Chaïm Perelman
See also: Perelman
Chaïm Perelman (1912 - 1984) is regarded as the founder of the “Nouvelle Rhetoric”. Born with Warsaw, he emigrated in Belgium in 1925; he was professor with the Universit3e libre de Bruxelles until in 1978. Logical professor of , Moral and Metaphysical, its research fits at the same time in the field of the Droit, and the Rhétorique of the Argumentation.

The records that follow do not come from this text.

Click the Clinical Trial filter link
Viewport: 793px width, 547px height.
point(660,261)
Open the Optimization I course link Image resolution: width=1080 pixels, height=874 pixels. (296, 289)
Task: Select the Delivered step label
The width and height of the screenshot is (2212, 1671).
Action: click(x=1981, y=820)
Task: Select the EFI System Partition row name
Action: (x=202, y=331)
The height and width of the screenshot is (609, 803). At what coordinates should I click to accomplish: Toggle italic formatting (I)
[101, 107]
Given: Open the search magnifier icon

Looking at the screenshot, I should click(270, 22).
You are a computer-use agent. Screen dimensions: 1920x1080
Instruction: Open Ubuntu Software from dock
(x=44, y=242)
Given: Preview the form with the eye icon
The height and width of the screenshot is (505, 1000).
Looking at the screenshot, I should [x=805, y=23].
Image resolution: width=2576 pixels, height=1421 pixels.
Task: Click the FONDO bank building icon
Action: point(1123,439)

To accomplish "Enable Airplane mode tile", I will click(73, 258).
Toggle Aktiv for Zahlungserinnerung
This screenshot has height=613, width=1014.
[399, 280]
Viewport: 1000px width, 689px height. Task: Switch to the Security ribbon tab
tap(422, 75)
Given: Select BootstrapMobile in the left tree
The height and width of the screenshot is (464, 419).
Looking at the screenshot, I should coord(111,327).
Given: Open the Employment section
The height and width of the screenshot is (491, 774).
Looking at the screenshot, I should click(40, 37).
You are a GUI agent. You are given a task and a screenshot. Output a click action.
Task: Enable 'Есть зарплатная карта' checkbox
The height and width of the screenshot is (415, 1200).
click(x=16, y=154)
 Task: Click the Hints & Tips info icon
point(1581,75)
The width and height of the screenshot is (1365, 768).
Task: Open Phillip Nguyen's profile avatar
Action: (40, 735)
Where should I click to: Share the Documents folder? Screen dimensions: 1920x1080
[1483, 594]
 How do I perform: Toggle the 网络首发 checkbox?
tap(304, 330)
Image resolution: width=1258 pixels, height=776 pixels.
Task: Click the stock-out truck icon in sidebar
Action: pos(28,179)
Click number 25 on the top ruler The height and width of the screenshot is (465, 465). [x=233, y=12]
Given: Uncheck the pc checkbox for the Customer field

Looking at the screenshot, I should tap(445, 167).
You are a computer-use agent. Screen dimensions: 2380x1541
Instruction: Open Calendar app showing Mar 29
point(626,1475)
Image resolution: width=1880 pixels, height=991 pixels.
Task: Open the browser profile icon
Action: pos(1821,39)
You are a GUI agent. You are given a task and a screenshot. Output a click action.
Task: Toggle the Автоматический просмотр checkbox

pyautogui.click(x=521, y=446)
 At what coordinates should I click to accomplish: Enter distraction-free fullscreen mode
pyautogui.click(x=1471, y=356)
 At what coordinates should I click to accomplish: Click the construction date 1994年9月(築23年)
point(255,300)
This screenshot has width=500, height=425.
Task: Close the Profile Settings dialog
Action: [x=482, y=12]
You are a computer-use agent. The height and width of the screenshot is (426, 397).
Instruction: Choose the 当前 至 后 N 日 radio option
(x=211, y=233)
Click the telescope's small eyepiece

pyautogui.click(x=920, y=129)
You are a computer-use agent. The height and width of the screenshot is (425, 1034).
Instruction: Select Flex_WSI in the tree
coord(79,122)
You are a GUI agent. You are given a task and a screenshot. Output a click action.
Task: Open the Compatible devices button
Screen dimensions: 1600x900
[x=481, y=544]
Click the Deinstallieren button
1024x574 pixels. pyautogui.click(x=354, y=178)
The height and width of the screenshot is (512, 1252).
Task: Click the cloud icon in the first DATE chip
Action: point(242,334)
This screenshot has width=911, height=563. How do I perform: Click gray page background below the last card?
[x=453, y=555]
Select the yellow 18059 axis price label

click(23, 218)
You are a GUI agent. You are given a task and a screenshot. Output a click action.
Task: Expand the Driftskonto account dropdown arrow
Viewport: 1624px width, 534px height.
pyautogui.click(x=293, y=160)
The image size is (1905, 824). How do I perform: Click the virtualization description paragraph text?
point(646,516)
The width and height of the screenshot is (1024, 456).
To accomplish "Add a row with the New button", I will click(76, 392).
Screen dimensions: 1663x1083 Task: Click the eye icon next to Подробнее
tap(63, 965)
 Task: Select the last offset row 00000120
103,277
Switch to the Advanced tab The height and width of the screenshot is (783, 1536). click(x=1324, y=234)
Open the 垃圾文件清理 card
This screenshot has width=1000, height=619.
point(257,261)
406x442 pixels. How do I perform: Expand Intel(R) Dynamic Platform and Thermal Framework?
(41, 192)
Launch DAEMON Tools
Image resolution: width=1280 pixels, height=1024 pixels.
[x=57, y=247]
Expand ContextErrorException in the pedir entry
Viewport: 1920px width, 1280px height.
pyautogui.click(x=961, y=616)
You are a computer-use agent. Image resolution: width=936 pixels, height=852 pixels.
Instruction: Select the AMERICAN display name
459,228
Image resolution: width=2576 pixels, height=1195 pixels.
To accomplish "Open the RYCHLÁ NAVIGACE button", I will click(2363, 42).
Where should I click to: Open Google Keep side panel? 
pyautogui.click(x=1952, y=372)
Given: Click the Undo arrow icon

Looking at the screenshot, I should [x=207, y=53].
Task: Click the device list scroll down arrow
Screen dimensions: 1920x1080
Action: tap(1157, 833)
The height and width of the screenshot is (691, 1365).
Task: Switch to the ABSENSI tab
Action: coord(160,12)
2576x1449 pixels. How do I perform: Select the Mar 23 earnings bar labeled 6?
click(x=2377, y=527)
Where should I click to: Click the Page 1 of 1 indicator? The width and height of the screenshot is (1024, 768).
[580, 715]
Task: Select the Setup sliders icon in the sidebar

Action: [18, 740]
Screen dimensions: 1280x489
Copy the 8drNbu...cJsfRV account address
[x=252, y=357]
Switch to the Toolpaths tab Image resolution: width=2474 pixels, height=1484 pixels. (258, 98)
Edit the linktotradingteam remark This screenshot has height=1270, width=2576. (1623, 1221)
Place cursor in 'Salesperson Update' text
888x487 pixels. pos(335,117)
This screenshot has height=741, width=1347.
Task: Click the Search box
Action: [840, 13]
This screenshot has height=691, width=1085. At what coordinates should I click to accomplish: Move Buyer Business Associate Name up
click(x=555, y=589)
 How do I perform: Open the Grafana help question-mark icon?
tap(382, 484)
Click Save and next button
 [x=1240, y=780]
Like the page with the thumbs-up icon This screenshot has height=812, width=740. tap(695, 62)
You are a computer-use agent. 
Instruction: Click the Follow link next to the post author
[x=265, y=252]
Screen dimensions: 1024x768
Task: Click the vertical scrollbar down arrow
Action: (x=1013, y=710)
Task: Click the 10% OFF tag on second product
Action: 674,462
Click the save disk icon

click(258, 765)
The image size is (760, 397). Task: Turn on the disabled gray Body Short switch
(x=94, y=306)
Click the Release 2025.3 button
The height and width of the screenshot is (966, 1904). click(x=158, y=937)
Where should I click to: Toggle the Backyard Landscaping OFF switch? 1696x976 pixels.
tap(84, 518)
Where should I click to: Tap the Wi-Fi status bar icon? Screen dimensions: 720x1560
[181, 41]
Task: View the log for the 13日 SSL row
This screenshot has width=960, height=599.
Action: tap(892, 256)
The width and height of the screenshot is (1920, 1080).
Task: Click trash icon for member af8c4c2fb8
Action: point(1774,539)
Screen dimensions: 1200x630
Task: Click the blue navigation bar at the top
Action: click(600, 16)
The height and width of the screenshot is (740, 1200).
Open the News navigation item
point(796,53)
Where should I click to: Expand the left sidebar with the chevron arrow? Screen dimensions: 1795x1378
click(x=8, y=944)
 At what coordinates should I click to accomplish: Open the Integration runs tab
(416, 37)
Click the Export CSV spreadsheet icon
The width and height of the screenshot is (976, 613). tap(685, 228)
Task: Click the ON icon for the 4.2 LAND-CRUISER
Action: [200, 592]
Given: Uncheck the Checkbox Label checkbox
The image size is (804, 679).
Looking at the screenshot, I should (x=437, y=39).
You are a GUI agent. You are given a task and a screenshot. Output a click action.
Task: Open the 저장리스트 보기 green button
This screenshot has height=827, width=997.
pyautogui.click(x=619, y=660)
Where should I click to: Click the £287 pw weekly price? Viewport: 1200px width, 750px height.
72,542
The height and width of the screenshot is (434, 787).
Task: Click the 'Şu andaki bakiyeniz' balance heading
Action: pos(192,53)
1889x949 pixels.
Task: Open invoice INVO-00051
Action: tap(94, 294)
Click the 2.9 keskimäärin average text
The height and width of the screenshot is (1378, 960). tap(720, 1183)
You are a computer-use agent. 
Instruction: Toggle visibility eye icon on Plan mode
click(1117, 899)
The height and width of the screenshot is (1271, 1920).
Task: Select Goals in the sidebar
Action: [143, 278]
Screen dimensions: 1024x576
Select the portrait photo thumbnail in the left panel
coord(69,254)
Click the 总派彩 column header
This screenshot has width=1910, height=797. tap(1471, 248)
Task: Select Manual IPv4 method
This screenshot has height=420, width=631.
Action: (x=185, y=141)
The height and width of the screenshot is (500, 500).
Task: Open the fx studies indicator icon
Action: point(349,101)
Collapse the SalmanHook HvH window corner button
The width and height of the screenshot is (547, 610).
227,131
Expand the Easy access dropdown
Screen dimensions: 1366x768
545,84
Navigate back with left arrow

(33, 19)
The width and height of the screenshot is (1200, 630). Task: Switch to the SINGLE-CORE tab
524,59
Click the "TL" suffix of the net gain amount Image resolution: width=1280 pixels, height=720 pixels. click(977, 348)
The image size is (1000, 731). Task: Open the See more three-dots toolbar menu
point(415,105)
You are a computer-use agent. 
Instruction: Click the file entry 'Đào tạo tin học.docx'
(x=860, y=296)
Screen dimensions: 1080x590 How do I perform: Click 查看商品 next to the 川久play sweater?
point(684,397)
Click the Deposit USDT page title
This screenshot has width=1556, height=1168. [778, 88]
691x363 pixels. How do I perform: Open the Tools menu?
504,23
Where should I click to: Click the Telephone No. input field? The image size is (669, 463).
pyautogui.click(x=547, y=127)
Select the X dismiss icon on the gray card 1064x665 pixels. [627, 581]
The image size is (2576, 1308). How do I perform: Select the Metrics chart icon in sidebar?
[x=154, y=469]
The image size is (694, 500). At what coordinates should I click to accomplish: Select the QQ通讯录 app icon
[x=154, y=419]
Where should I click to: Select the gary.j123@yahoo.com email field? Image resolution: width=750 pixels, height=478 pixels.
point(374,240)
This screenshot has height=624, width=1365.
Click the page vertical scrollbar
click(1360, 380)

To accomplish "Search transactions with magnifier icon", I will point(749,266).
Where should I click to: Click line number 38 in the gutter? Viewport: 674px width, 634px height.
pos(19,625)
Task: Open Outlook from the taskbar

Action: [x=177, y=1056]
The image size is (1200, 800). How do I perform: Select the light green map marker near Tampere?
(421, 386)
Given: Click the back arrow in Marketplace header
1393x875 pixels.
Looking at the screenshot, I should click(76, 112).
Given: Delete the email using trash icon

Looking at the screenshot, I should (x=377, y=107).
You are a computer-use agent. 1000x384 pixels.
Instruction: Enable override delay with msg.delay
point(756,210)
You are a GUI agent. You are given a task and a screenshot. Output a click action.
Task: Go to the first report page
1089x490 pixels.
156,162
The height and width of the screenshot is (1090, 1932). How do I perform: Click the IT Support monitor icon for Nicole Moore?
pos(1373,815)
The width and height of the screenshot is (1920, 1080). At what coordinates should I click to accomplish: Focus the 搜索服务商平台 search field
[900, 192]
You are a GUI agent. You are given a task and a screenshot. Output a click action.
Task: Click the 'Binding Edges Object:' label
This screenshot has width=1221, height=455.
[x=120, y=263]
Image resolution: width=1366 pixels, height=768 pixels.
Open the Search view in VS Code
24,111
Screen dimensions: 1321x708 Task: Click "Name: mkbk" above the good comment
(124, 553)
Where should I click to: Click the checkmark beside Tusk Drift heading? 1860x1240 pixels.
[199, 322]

The most famous work of Perelman is its Traité argumentation (2 vol., P.U.F., Paris, 1958), written in collaboration with Lucie Olbrechts-Tyteca. Perelman joins again with rhetoric aristotelician and proposes to return its philosophical legitimacy to him while passing in addition to the judgment of Plato (which associated art to persuade with the Sophistique and the handling).
If this “new rhetoric” is essential really only starting from the Années 1970, work of Perelman counts among most innovative of the philosophical field of the time. Many researchers coming from disciplines as various as philosophy assert still today theories of the argumentation of Perelman: the philosopher Michel Meyer contrary to Perelman - which primarily focused rhetoric on the logos (speech) - replaces on the same level the pathos, the logos and the ethos within the framework of rhetoric); the linguist Christian Plantin or literary studies of Ruth Amossy.